Task goal:
Repeat the lines from the one containing "Open Live Share from the toolbar" through the one containing "pyautogui.click(x=1033, y=33)", copying them exactly and nothing else.

Extracted entries:
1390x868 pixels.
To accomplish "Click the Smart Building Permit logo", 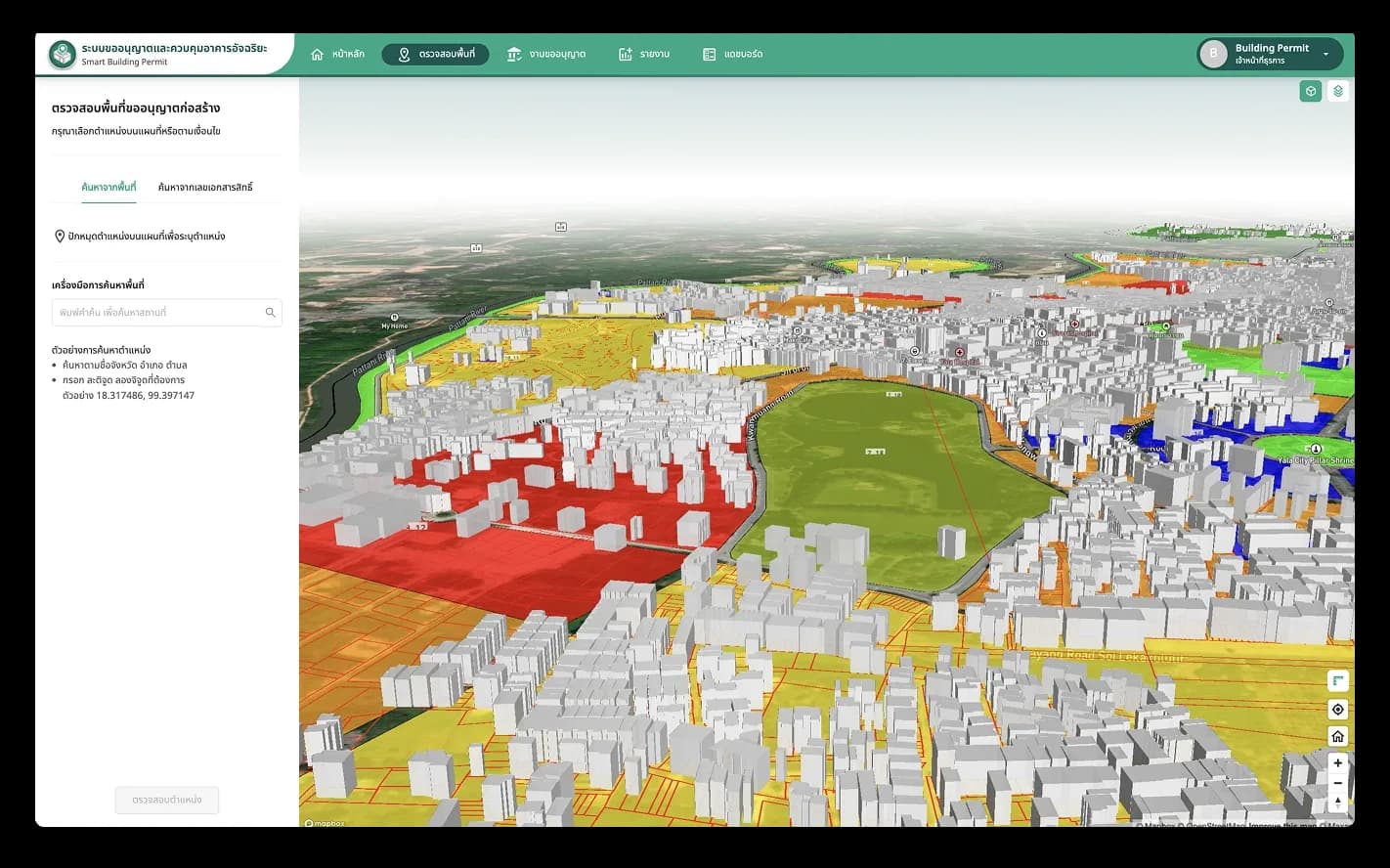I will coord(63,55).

---

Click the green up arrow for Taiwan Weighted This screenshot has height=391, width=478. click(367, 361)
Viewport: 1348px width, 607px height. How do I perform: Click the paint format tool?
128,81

---

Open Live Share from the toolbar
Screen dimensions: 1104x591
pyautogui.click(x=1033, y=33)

Right answer:
Open Live Share from the toolbar
Screen dimensions: 1104x591
pyautogui.click(x=1033, y=33)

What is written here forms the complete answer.